*** Opening of Given records ***
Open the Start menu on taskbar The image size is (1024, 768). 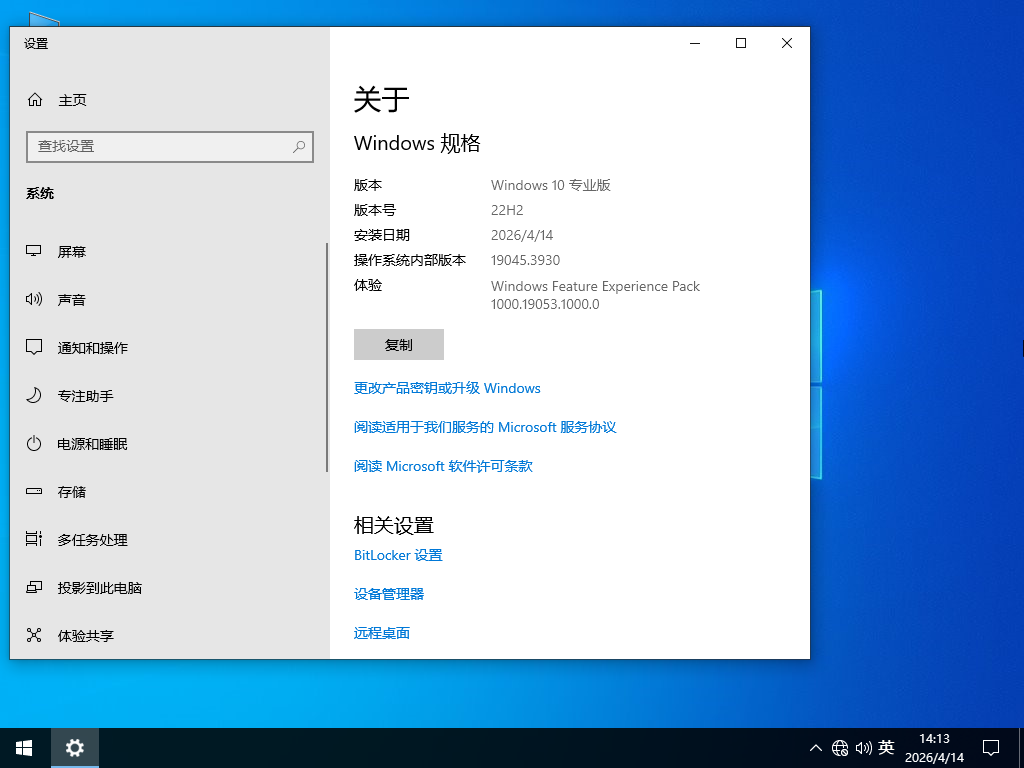tap(23, 747)
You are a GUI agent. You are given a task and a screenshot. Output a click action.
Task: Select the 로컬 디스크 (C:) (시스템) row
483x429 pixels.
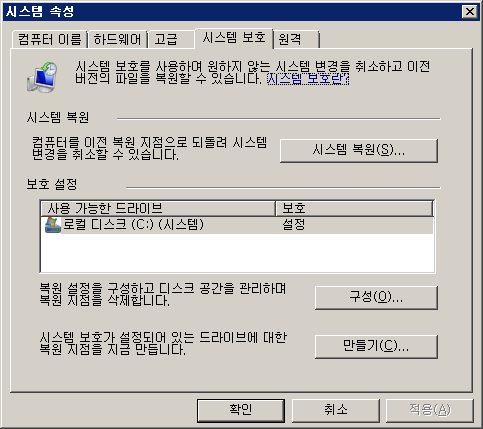tap(237, 225)
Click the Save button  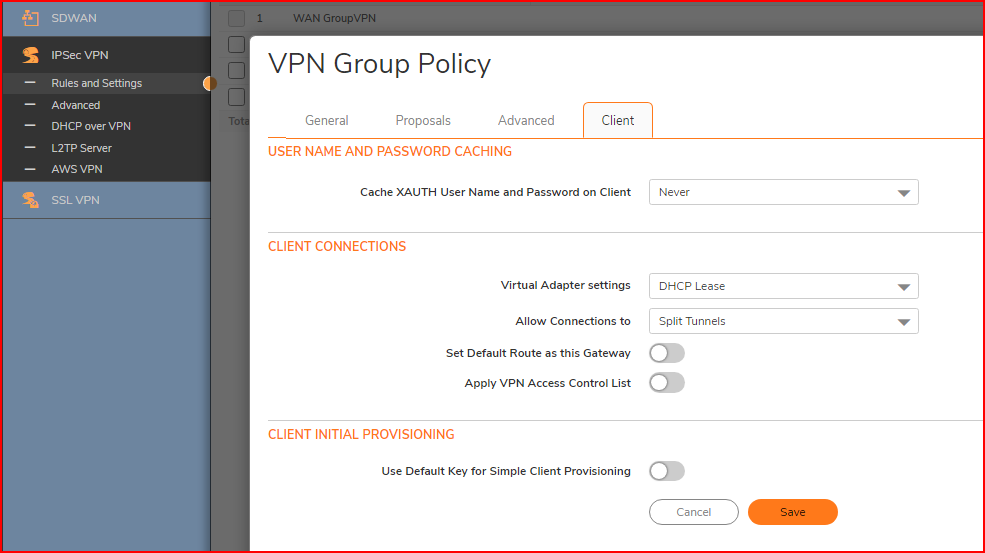click(x=792, y=512)
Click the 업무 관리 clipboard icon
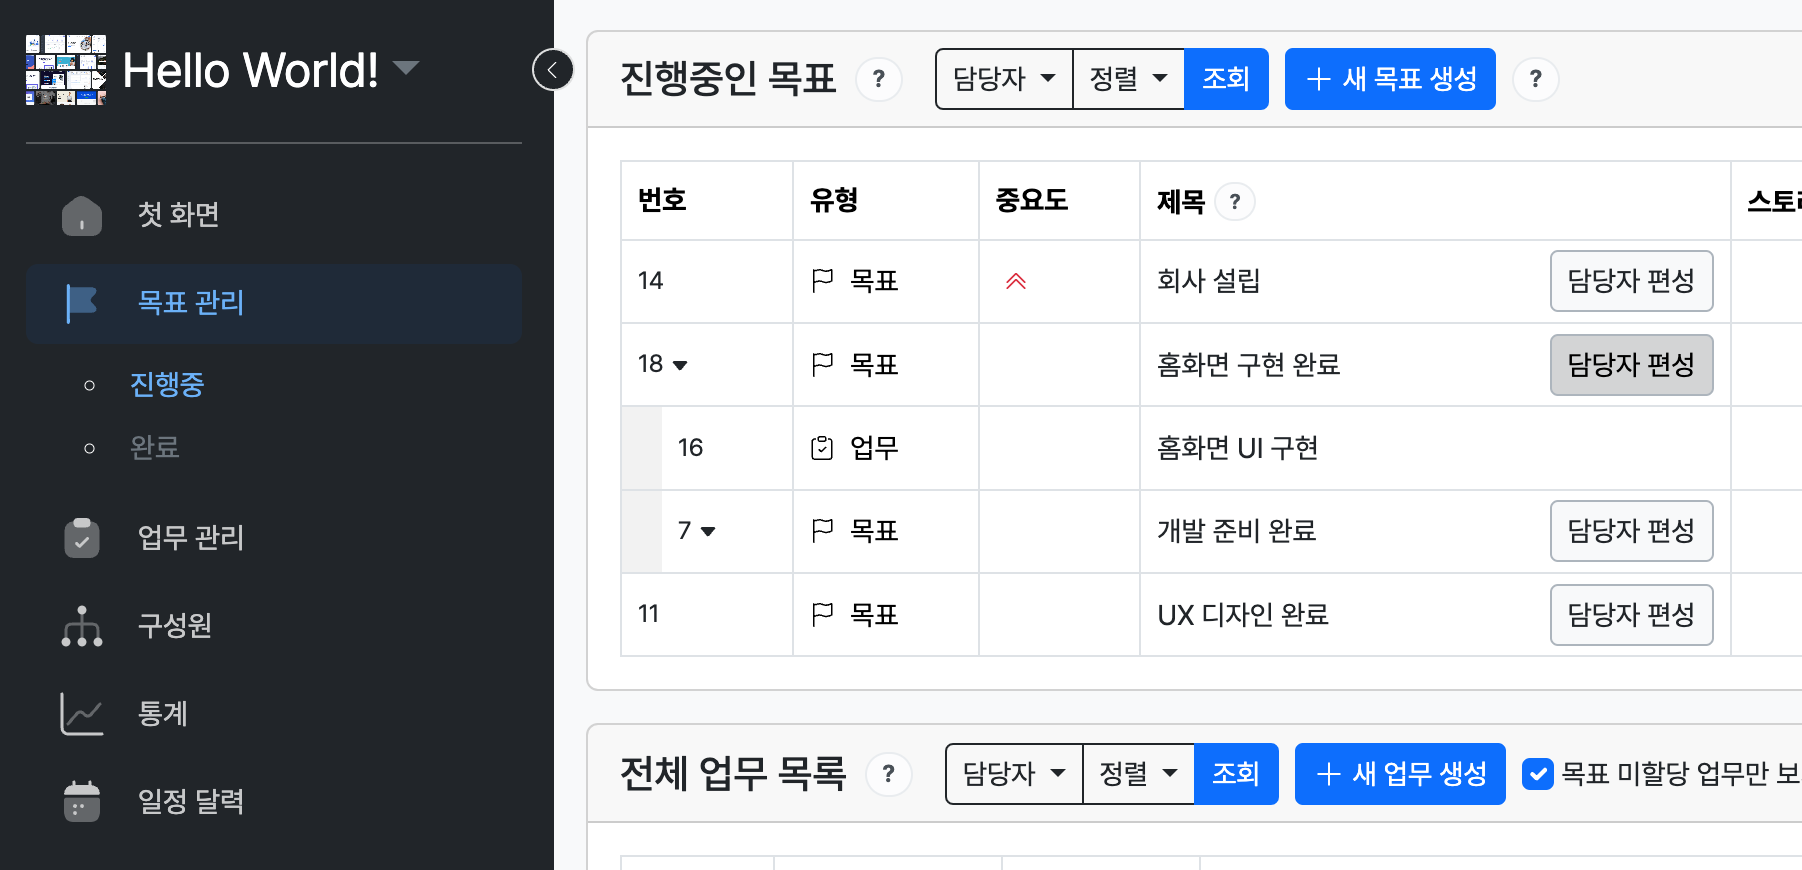This screenshot has width=1802, height=870. tap(82, 538)
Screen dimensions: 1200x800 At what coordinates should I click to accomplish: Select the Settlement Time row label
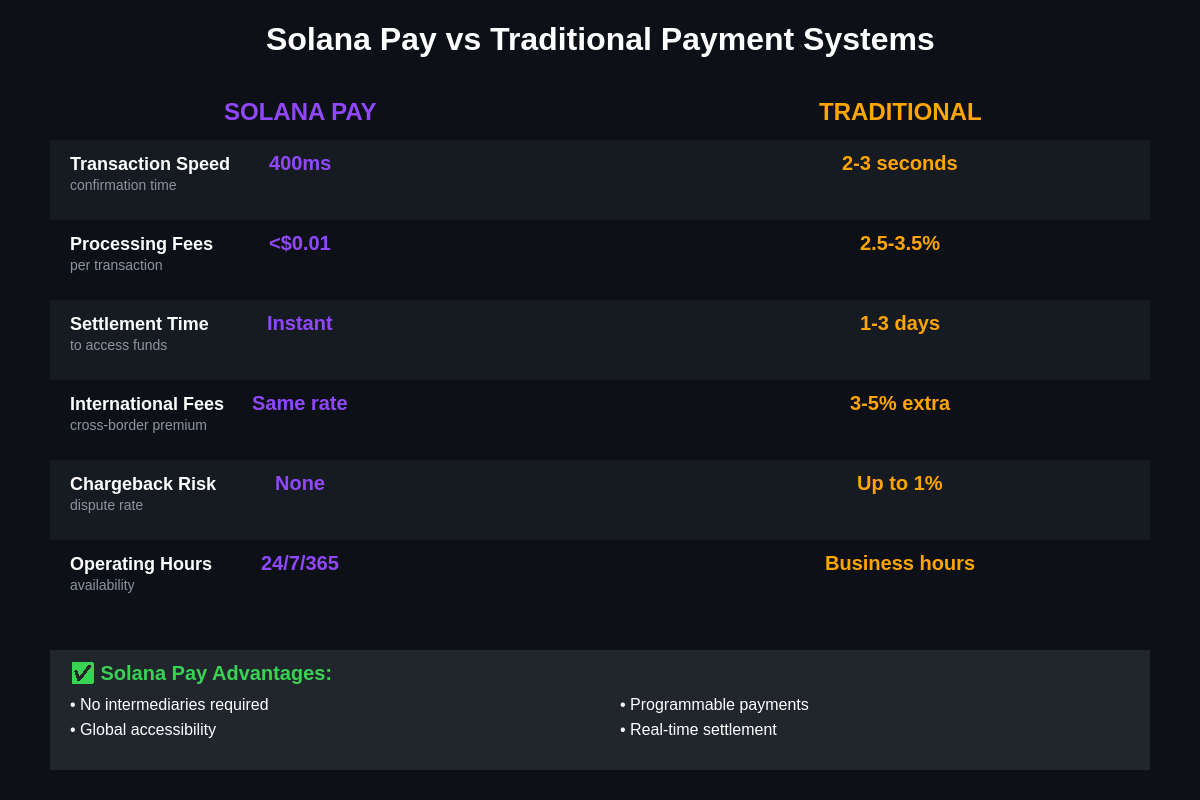click(139, 324)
*** Close of Given records ***
> **Work request**: Quote, without alteration, the lines running from the line containing "Click the 업무 관리 clipboard icon" to the last line of the entries, and include no pictures.

> **Answer section**:
Click the 업무 관리 clipboard icon
This screenshot has width=1802, height=870. tap(82, 538)
Screen dimensions: 1200x800 At what coordinates should I click to accomplish: Select the Settlement Time row label
click(139, 324)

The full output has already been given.